_ПРИВЕДЁННЫЙ ОТРЫВОК_
Менее чем через месяц после публикации «I Love, I Love, I Love My Wife—But Oh! You
Kid!» продвинулась на запад до Айовы. 10 июня 1909 года газета «Des Moines
News» опубликовала передовую статью о расходах в конгрессе, в которой
упоминалось название песни, которая словно лесной пожар ворвалась в популярную
музыку.
В августе 1909 года песня в исполнении Артура Коллинза
(Arthur Collins) заняла 2-е место в списке Billboard.
Arthur Collins - I Love
My Wife, But Oh You Kid (1909).
В том же месяце песня в исполнении Боба Робертса (Bob
Roberts) ещё раз побывала в списке Billboard, поднявшись до 5-го места.
Bob Roberts - I Love My
Wife, But Oh You Kid! (1909).
В сентябре 1909 года Эдвард М. Фейвор (Edward M. Favor)
поднялся с песней до 9-го места в хит-параде.
Edward M. Favor - I Love
My Wife, But Oh You Kid! (1909).
До сегодняшнего дня сохранились тысячи свидетельств охватившего
Америку безумия. Сотни открыток смаковали двусмысленности текста, находя в нем
темы для глупых шуток, каламбуров, расовых и этнических карикатур. Название
песни можно было увидеть на самых неожиданных предметах: от галстуков и манжет
до столовой посуды. Как и многие фразы в поп-культуре, от «Элементарно, Ватсон»

_ИСХОДНЫЕ ДАННЫЕ_
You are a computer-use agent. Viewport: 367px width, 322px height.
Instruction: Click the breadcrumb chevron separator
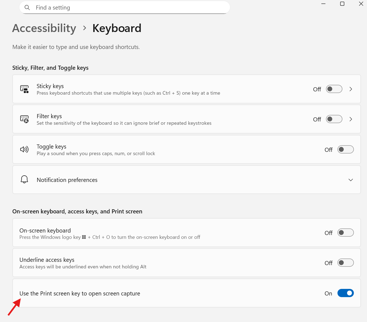[84, 28]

_ЗАДАНИЕ_
Перепечатайте целиком отрывок о песне «I Love, I Love, I Love My Wife—But Oh! You Kid!», ничего в нём не меняя.

_ОТВЕТ_
Менее чем через месяц после публикации «I Love, I Love, I Love My Wife—But Oh! You
Kid!» продвинулась на запад до Айовы. 10 июня 1909 года газета «Des Moines
News» опубликовала передовую статью о расходах в конгрессе, в которой
упоминалось название песни, которая словно лесной пожар ворвалась в популярную
музыку.
В августе 1909 года песня в исполнении Артура Коллинза
(Arthur Collins) заняла 2-е место в списке Billboard.
Arthur Collins - I Love
My Wife, But Oh You Kid (1909).
В том же месяце песня в исполнении Боба Робертса (Bob
Roberts) ещё раз побывала в списке Billboard, поднявшись до 5-го места.
Bob Roberts - I Love My
Wife, But Oh You Kid! (1909).
В сентябре 1909 года Эдвард М. Фейвор (Edward M. Favor)
поднялся с песней до 9-го места в хит-параде.
Edward M. Favor - I Love
My Wife, But Oh You Kid! (1909).
До сегодняшнего дня сохранились тысячи свидетельств охватившего
Америку безумия. Сотни открыток смаковали двусмысленности текста, находя в нем
темы для глупых шуток, каламбуров, расовых и этнических карикатур. Название
песни можно было увидеть на самых неожиданных предметах: от галстуков и манжет
до столовой посуды. Как и многие фразы в поп-культуре, от «Элементарно, Ватсон»